The answer filed by George Carroll, Assistant Attorney General for the State of Iowa and representative of the Defendants, is what you usually see in a civil suit. Deny, deny, deny, deny, deny, etc. etc. etc. Caroll did raise some affirmative defenses on behalf of the Defendants, but the gist of the answer was a blanket denial of the allegations made by Meyer.
Meyer was officially terminated by U of I on September 9th, 2016. Between the time she was transferred to the College of Liberal arts and her termination she says that she was essentially placed in a cubicle and asked to look at construction documents related to the University's flood recovery efforts.
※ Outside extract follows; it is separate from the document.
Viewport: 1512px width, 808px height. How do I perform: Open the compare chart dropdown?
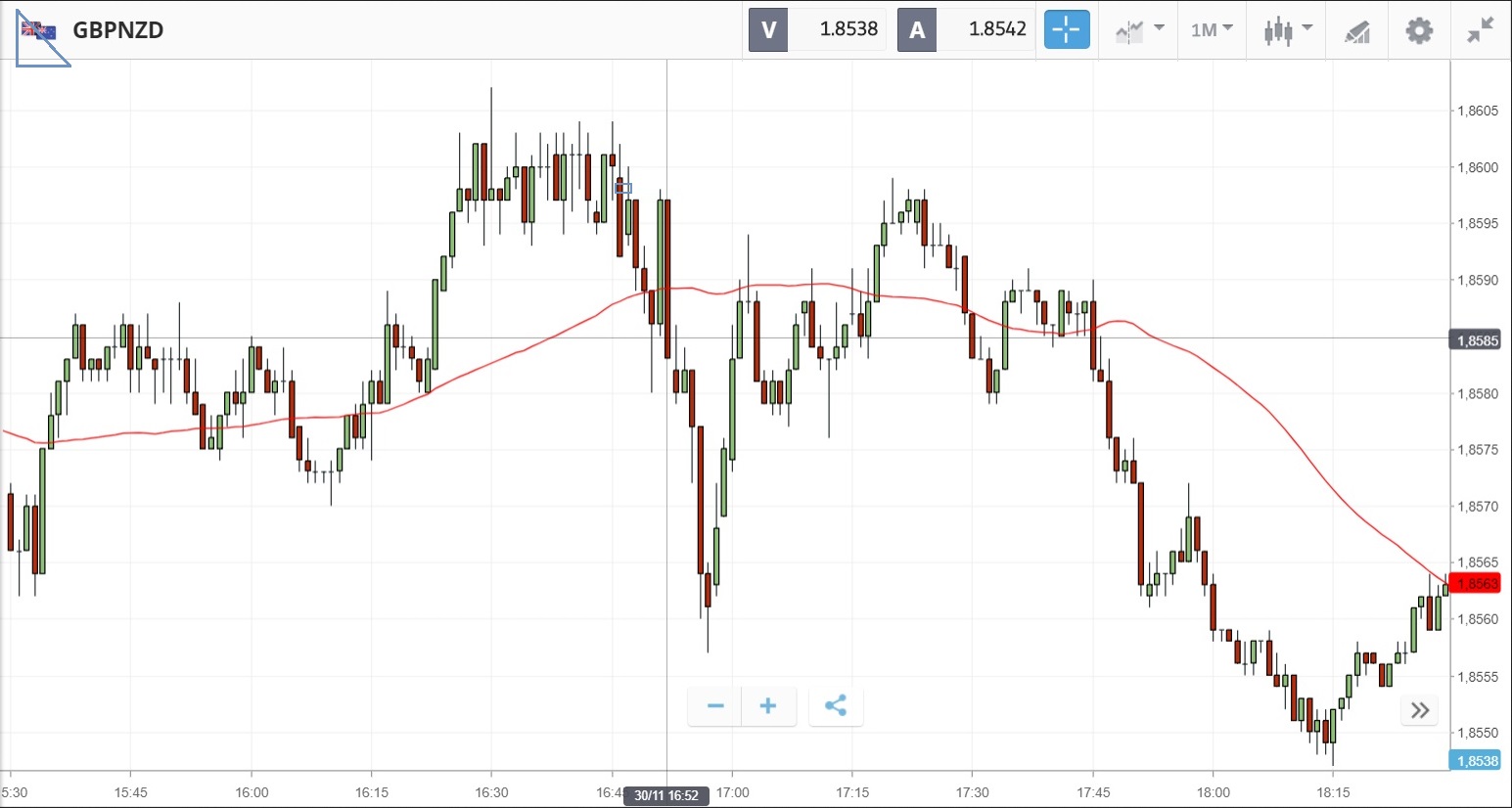(1139, 30)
The reason the U of I gave for her termination was that the flood recovery projects that she was managing were expected to end at that time. She sought an injunction as part of this lawsuit to prevent her firing but it was denied by the court and her employment officially ended on that date.
Over the next year and five months there are multiple motions filed, discovery exchanged, depositions, and a good amount of legal wrangling that I won’t bore you with. It’s in the beginning of April 2017 when things start to actually pick up because after all, trial is approaching. At this point, motions in limine are filed by the Plaintiff and the Defendant. To save you a Google Search, a motion in limine is a pre-trial motion to determine the admissibility of evidence at trial. Basically, instead of arguing whether or not something should come into evidence AT the trial, you know the answer ahead of time. It was also during this time that the parties filed their witness lists. Here’s a look at the Defendant's witness list:
That’s uh…quite a witness list. Barta, Bluder, Brands, Ferentz(s), Heller, Mason, and Taylor are names that are recognizable by anyone. Meyer listed a number of these same witnesses but also included Bob Bowlsby, Tracey Griesbaum, and Bruce Rastetter. There are also approximately 200+ exhibits, none of which are accessible to the public, which maybe offered by the parties.
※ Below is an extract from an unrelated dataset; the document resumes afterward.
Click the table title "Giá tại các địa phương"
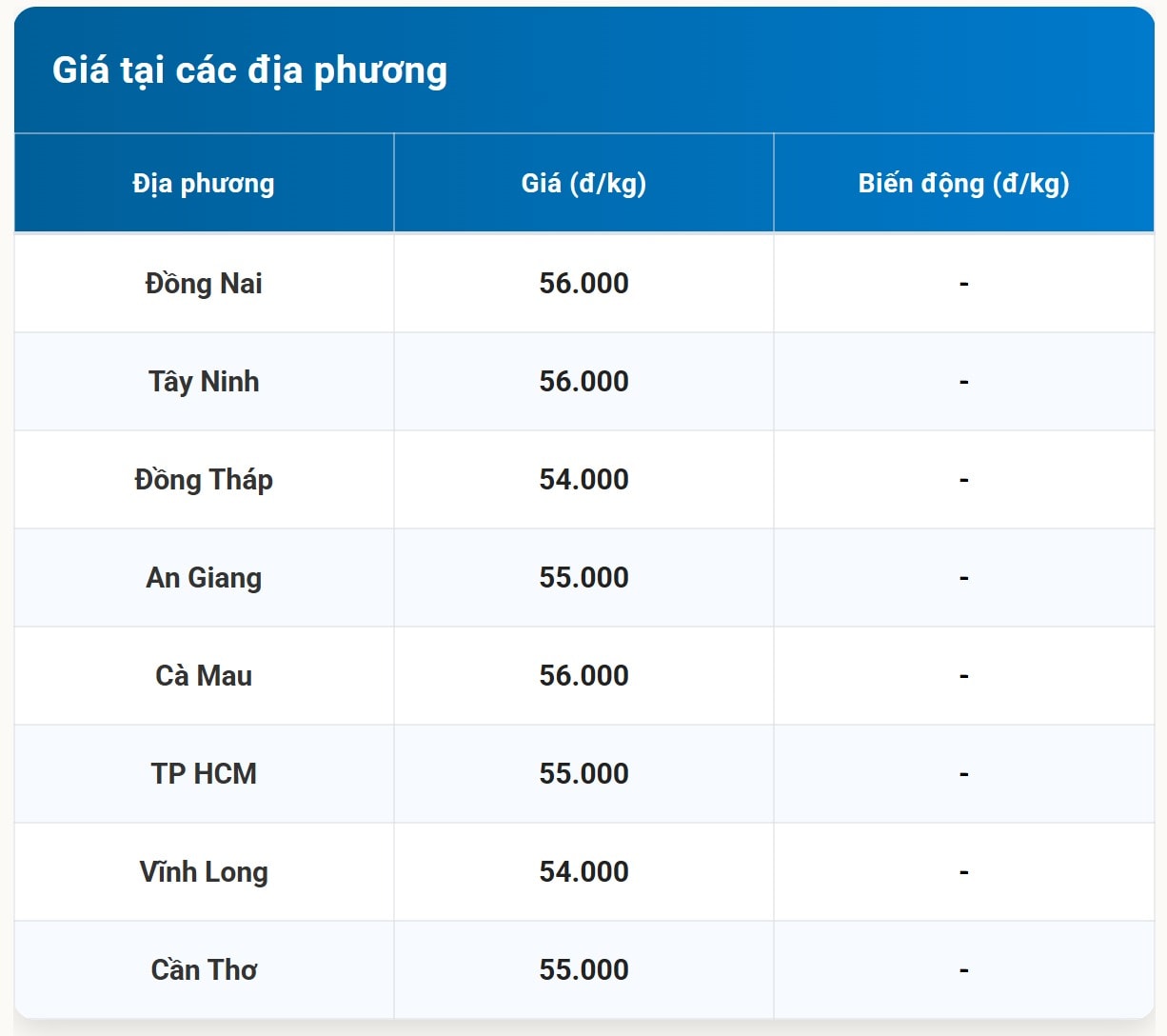 (x=249, y=70)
Jury selection took up the entirety of Monday and opening statements were delivered by Assistant Attorney General George Carroll and Meyer’s attorney, Thomas Newkirk, Tuesday morning. Mark Emmert of the Des Moines Register is a necessary follow, as he’s personally present in the courtroom and is providing live updates of the testimony. It was during these opening statements that this (mini) bomb was dropped by the AAG:
Assistant AG George Carroll told jurors that Barbara Burke has been promoted to take Gene Taylor's deputy AD spot. That's news to all of us— MarkEmmert (@MarkEmmert) April 18, 2017
Taylor, who Meyer alleges was (essentially) given a “newer” version of her job (at higher pay), was hired by Kansas State as their athletic director this past week. Barbara Burke was Iowa’s “Senior Associate Athletics Director for Sports Administration and Event Management” and the U of I’s Senior Women’s Administrator. She’s been with the U of I for less than a year, hired July 21st, 2016, from Tulane University.
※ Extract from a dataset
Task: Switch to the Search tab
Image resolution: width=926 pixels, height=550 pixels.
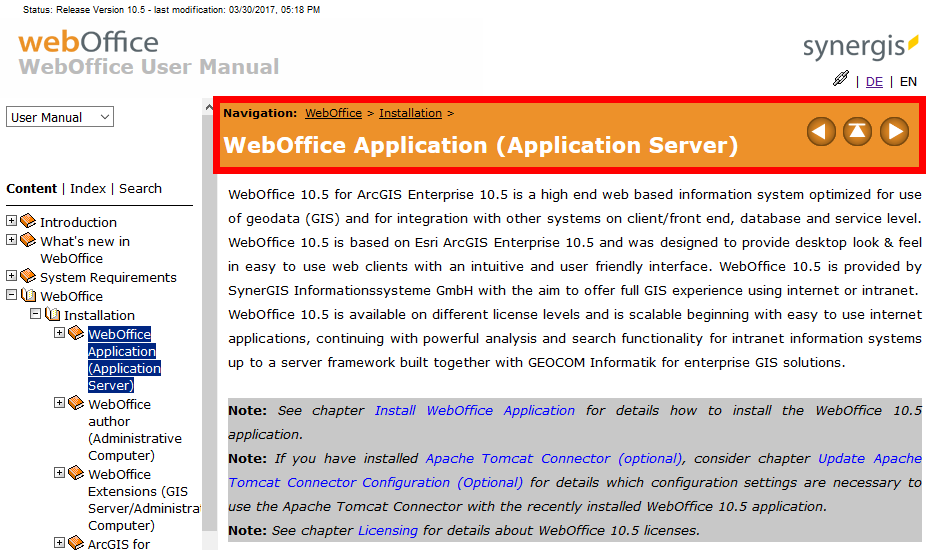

This was a surprise to the media, as Mark Emmert and many others Tweeted out. An official press release announcing Burke's promotion wasn't sent out by Iowa until exactly 4:30 PM, which is the close of business hours for State offices (and I would assume, University offices). Another way of saying this is that the University of Iowa announced the hiring (or promotion) of a woman to second most important position in the athletic department in the opening statement of a civil trial involving gender discrimination by the athletic department. This is unprecedented on almost any level and you can interpret that hire any way you want but to me it screams “SEE WE AREN’T SEXIST.”
Meyer is expected to testify today, Barta is expected to testify tomorrow and we’ll keep you updated on when the other high-profile witnesses take the stand. It may not seem like it, but the reputation of the University of Iowa Athletic Department is on the line. Either the athletic department and Gary Barta will be vindicated, or their (alleged) actions will be condemned by the jury and you could see a major shake-up in the athletic department in the immediate future. Buckle up.